◆ **DIRECTIONS**: Rewrite the data below, swapping every "Find the location of" for "Locate" and leaving everything else unchanged.

** start of THE INPUT **

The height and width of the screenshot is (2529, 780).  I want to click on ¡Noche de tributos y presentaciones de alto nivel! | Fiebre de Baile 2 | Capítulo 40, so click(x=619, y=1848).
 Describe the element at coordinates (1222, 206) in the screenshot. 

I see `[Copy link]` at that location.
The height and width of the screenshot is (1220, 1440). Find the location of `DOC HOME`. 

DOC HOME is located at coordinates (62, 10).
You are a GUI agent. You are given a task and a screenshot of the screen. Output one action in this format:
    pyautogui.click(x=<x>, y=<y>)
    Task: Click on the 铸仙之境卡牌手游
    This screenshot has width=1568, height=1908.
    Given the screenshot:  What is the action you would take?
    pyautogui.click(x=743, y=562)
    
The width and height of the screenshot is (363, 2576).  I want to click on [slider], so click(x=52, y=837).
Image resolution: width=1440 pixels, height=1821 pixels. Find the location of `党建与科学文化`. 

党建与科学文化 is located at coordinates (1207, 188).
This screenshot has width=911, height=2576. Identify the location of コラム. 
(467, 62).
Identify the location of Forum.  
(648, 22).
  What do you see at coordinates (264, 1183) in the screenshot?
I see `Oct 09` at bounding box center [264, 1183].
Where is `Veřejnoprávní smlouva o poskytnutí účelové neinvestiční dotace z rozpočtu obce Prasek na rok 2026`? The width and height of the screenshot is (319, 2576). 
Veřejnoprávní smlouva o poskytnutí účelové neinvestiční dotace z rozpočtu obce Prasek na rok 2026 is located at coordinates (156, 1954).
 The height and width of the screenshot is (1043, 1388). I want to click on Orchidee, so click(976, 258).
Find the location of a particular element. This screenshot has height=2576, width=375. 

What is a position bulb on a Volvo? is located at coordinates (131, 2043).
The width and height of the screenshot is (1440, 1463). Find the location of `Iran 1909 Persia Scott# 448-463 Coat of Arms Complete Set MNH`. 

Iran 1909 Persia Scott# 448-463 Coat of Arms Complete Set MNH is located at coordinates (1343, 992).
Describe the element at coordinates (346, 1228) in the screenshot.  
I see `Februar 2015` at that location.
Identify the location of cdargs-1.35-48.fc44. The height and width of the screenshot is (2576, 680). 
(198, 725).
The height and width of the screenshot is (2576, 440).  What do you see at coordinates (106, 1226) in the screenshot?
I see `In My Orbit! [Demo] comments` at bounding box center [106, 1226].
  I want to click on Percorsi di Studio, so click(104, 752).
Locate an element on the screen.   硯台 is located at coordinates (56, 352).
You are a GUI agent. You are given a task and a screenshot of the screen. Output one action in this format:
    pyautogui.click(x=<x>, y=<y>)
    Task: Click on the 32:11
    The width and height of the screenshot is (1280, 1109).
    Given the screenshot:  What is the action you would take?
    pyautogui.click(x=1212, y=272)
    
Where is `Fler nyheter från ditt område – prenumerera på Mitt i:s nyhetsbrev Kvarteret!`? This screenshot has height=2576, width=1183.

** end of THE INPUT **

◆ **FULL RESPONSE**:
The height and width of the screenshot is (2529, 780).  I want to click on ¡Noche de tributos y presentaciones de alto nivel! | Fiebre de Baile 2 | Capítulo 40, so click(x=619, y=1848).
 Describe the element at coordinates (1222, 206) in the screenshot. 

I see `[Copy link]` at that location.
The height and width of the screenshot is (1220, 1440). Locate `DOC HOME`. 

DOC HOME is located at coordinates (62, 10).
You are a GUI agent. You are given a task and a screenshot of the screen. Output one action in this format:
    pyautogui.click(x=<x>, y=<y>)
    Task: Click on the 铸仙之境卡牌手游
    This screenshot has width=1568, height=1908.
    Given the screenshot:  What is the action you would take?
    pyautogui.click(x=743, y=562)
    
The width and height of the screenshot is (363, 2576).  I want to click on [slider], so click(x=52, y=837).
Image resolution: width=1440 pixels, height=1821 pixels. Locate `党建与科学文化`. 

党建与科学文化 is located at coordinates (1207, 188).
This screenshot has width=911, height=2576. Identify the location of コラム. 
(467, 62).
Identify the location of Forum.  
(648, 22).
  What do you see at coordinates (264, 1183) in the screenshot?
I see `Oct 09` at bounding box center [264, 1183].
Where is `Veřejnoprávní smlouva o poskytnutí účelové neinvestiční dotace z rozpočtu obce Prasek na rok 2026`? The width and height of the screenshot is (319, 2576). 
Veřejnoprávní smlouva o poskytnutí účelové neinvestiční dotace z rozpočtu obce Prasek na rok 2026 is located at coordinates (156, 1954).
 The height and width of the screenshot is (1043, 1388). I want to click on Orchidee, so click(976, 258).
Locate a particular element. This screenshot has height=2576, width=375. 

What is a position bulb on a Volvo? is located at coordinates (131, 2043).
The width and height of the screenshot is (1440, 1463). Locate `Iran 1909 Persia Scott# 448-463 Coat of Arms Complete Set MNH`. 

Iran 1909 Persia Scott# 448-463 Coat of Arms Complete Set MNH is located at coordinates (1343, 992).
Describe the element at coordinates (346, 1228) in the screenshot.  
I see `Februar 2015` at that location.
Identify the location of cdargs-1.35-48.fc44. The height and width of the screenshot is (2576, 680). 
(198, 725).
The height and width of the screenshot is (2576, 440).  What do you see at coordinates (106, 1226) in the screenshot?
I see `In My Orbit! [Demo] comments` at bounding box center [106, 1226].
  I want to click on Percorsi di Studio, so click(104, 752).
Locate an element on the screen.   硯台 is located at coordinates (56, 352).
You are a GUI agent. You are given a task and a screenshot of the screen. Output one action in this format:
    pyautogui.click(x=<x>, y=<y>)
    Task: Click on the 32:11
    The width and height of the screenshot is (1280, 1109).
    Given the screenshot:  What is the action you would take?
    pyautogui.click(x=1212, y=272)
    
Where is `Fler nyheter från ditt område – prenumerera på Mitt i:s nyhetsbrev Kvarteret!`? This screenshot has height=2576, width=1183.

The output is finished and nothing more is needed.